Speaking on the panel at the launch of the report in London, the Guardian’s executive editor of digital Aron Pilhofer said "mobile has snuck up" on publishers and it is a platform that they "have only recently started to take seriously."

We’re seeing a mobile battleground - this isn’t just a rush to mobile, this is a rush to own mobileJoanna Geary, head of news and government partnernships, Twitter UK
News organisations are now trying to catch up, he said, citing The New York Times' recent experiment of banning employees’ access to the desktop homepage for a week in order to get them to think ‘mobile first'.

The survey conducted by the Reuters Institute also showed people in most countries were more likely to access news via a mobile browser, rather than an app. 

In the UK 46 per cent preferred mobile apps over mobile browsers and it was revealed that a third of respondents used a mobile news app in a given week, even if 70 per cent had one installed on their phones.

Pilhofer said most journalists "immediately jump to apps" when thinking about mobile and sometimes this is a mistake. At the Guardian, most of mobile traffic and growth is happening in mobile browsers.

Robert Shrimsley, managing editor of the Financial Times, said publishers have been slower to react to mobile because it gives them fewer options to "play with index pages and formats," particularly at homepage level. 

"I don’t think people reacted quickly enough to 3G – mobiles were not very good and then, suddenly, they were very good."

In the UK, 51 per cent of those surveyed regularly used the BBC news app on their device.
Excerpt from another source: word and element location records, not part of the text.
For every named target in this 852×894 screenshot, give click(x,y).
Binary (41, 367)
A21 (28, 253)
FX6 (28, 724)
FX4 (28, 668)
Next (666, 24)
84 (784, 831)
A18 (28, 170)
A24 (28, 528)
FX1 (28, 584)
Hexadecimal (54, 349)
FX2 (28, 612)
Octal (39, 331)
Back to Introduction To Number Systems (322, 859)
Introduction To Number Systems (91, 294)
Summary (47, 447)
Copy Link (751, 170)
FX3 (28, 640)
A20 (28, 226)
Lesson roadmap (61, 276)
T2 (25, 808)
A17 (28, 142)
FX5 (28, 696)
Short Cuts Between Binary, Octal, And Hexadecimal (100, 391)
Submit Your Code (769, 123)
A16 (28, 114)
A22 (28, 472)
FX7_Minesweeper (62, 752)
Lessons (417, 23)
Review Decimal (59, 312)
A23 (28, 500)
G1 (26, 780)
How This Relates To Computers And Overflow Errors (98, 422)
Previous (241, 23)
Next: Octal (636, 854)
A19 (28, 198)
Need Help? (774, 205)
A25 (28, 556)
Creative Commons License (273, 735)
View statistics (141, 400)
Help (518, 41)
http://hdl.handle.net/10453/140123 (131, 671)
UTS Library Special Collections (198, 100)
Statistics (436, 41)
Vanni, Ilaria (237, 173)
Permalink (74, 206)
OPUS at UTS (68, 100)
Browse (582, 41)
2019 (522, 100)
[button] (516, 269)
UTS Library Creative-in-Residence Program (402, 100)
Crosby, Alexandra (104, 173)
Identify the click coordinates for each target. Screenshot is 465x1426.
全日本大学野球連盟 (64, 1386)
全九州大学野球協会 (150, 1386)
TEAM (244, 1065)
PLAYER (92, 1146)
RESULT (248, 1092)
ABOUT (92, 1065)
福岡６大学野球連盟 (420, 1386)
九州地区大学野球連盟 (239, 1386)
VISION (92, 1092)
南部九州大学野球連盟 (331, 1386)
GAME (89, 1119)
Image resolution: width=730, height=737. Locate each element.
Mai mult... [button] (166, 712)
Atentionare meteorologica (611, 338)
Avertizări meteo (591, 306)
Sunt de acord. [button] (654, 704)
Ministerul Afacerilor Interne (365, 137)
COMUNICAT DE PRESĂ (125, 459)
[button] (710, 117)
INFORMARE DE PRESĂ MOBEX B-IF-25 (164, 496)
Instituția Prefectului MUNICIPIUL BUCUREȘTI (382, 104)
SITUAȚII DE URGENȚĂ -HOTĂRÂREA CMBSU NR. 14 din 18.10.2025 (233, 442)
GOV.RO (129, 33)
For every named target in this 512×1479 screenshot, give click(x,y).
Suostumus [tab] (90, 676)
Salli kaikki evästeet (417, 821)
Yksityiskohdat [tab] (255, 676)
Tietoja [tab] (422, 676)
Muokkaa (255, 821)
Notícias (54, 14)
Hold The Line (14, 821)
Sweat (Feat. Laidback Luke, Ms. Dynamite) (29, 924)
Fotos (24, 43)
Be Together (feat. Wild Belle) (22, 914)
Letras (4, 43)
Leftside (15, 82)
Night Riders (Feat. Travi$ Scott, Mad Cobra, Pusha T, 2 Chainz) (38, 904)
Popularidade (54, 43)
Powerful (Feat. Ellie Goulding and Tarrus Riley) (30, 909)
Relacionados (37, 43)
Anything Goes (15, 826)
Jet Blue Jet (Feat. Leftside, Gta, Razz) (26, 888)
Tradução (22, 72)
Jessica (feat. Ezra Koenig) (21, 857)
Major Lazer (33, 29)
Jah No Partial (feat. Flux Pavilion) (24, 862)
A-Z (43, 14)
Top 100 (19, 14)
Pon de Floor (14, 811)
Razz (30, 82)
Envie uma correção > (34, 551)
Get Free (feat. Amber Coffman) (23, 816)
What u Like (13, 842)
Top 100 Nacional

The BBC’s deputy director of news and current affairs, Fran Unsworth, said smartphones are "a massive opportunity" for the BBC.

"Smartphones are right at the centre of what we want to do – our objective is reaching 5 million people and this is the way in which countries around the world are accessing their information."

Although the report showed significant growth in online news video – 23 per cent across all twelve countries consume it weekly – Unsworth said one of the challenges for publishers is "marrying the international symbol of bad connectivity with video delivery."

She also mentioned that in other countries where BBC has a large audience, such as Nigeria, a significant amount of people cannot afford to pay for a comprehensive data package and the BBC is looking for ways to "give people more than just a headline service" through its news app. 

Joanna Geary, head of news and government partnerships at Twitter UK, pointed out that news organisations also have to deal with the complex distribution route both for mobile and for online news.

"We’re seeing a mobile battleground – this isn’t just a rush to mobile, this is a rush to own mobile."

If you look at Apple News, Snapchat Discover, Facebook Instant Articles - this is entirely where the world is headed and news organisations have to grapple with thatAron Pilhofer, executive editor of digital, The Guardian
On a similar note, there has been much debate around what the Facebook Instant Articles initiative could mean for publishers in the long run. 

The Guardian released their first Instant Article last week, portraying a Syrian refugee's journey across the Mediterranean and Pilhofer said the story did "incredibly well".

"If you look at Apple News, Snapchat Discover, Facebook Instant Articles – this is entirely where the world is headed and news organisations have to grapple with that."

He added that mobile changes the way journalists think about the editing process and "thinking of every page as your homepage is becoming more and more important."

Shrimsley said that publishers shouldn’t think of "the death of the homepage", but rather remember that people are making "marginal decisions every few seconds” on whether they should keep reading a story or stay on a certain website. 

"It’s about how you keep people with you. Some of this is done algorithmically, some manually, but the key point is knowing what to put in front of people when they reach that 'what do I do' moment."

It was also revealed in the study that although mobile news access is increasing, tablets also have a presence and 57 per cent of people still see desktop computers and laptops as the most important device for news.

According to Unsworth, this shows that "we live in an 'and' world, rather than an 'or' world" and people tend to consume news across different mediums and platforms.

"TV is still a pretty powerful medium, but most of our audiences want everything," she said. 

"People still want the passive experience of having something in the corner that can be turned on, but also want the active one, where they can personalise news on the move."

Geary argued that while news organisations are quite good at predicting the rise and fall of publishing trends, that is not always the full story.

“Something we have yet to do as a news industry is understanding the relationship between different platforms and the fact that they provide different things, rather than see them as individual,” she said.